Alexandra, 45, journalist

“I was a “home” child, and the school was the first experience of socialization. By the first grade, I had already read Dumas, Stevenson, Bianchi, Paustovsky, Tolstoy’s “Childhood” … Probably, my behavior was different from the behavior of other children, I was bored in the classroom. I did not indulge, I sat like a mouse, it would seem that it is easier for teachers – but I annoyed them.

When I first came to the labor lesson, we were asked to make an “autumn album”: stick fallen leaves on paper. I made a composition, and the next day my parents and I are called to the teacher, where she says: “Look how casually everything is done, somehow. It’s the work of a moron.”

The teacher tried to convince her parents for a long time that “your daughter’s behavior needs serious correction, it will be difficult for her in the team.” For me, this meant that I was not like everyone else, I was the worst. During my school years, I tried, as it seems to me now, to differ as little as possible from other children. I spent a lot of mental energy on this mimicry. I learned to play along, sought the location of teachers and classmates …

There was a moment when I decided not to get A’s in order to be like one of the girls – a weak student, but an informal class leader. And then, when I chose a profession for myself – creative, requiring the manifestation of individuality – it turned out that I needed to work in the opposite direction, to reveal my “I”, to return to myself.

“You can’t decide, horror! How will you continue to live?

Ekaterina, 34 years old, advertising specialist

“At school, my friendship with the exact sciences did not work out. Although I tried: I crammed, wrote reports to cover the triples with five and get four in a quarter. But the algebra teacher did not seem to notice my efforts. And she managed to find fault even where there was no talk of mathematics at all. Once, when I participated in an amateur competition and they let me learn the words, she came up and asked with a sneer if I could remember such a large text.

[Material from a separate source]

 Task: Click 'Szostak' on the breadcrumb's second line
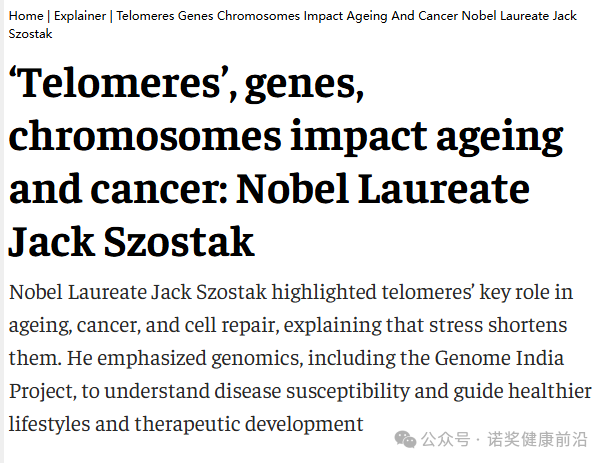[30, 34]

One day she called me to the blackboard and asked me to solve a problem using the theorem that we learned in the same lesson. I knew the solution, but I stumbled – I think not everyone can decide with lightning speed. I always needed a little more time in math. The teacher broke down: “I just explained, how did you not understand? You can’t decide! Horror. How will you continue to learn how to live? I was ready to fall through the ground. In front of everyone, I was insulted, humiliated. I remember that feeling and I still hate myself for it.

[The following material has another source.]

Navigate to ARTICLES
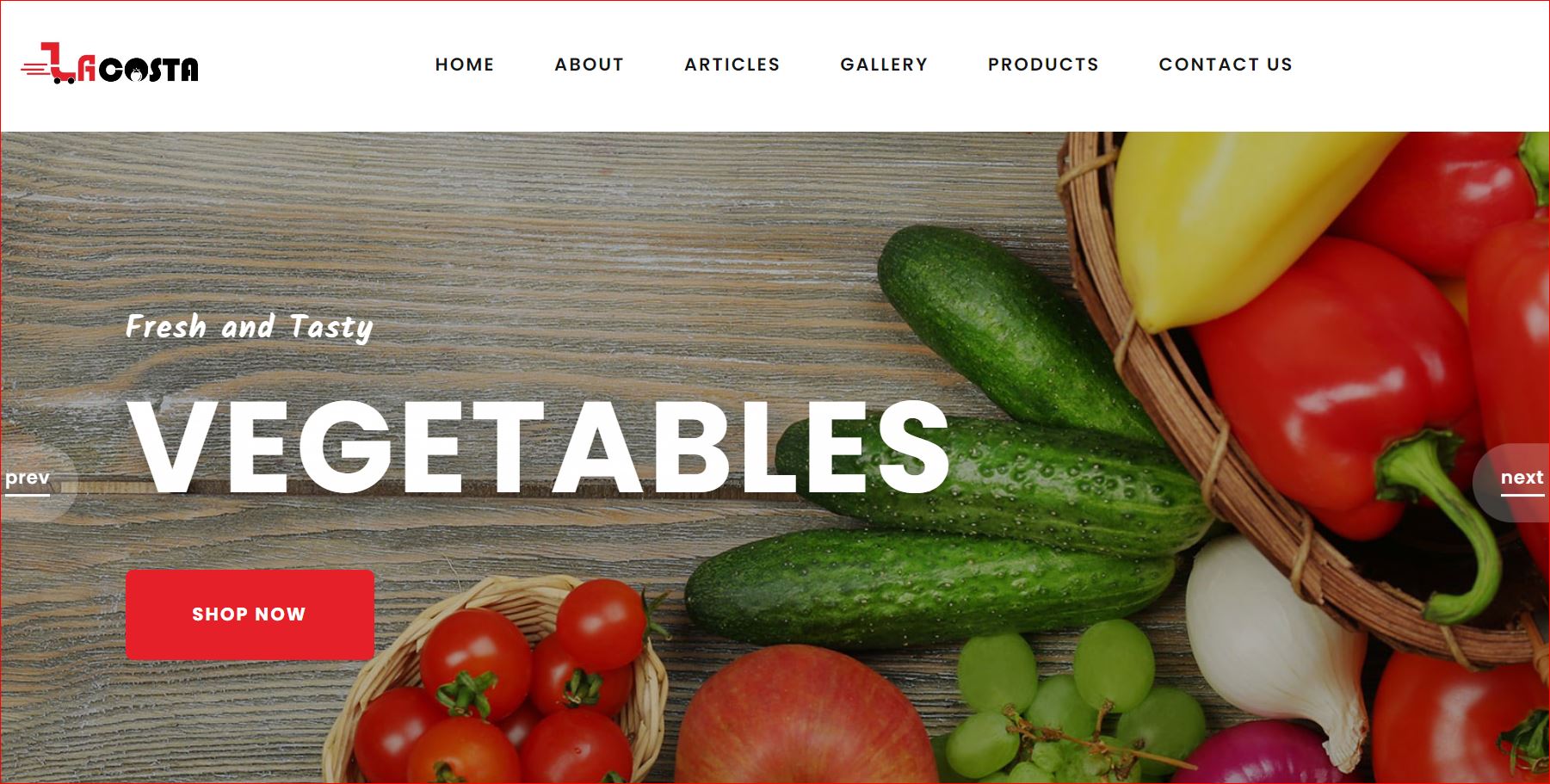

This phrase broke something in me. Every time something doesn’t work right away, I panic. Can I do it at all? Was it worth taking? What if I do something wrong and everyone knows about it? Just a phrase, but she lives with me for so many years. Now I work in an IT company, where employees are “you” with the exact sciences. But I still don’t like math. And I often repeat to myself: “I can, I can, I don’t owe anyone!”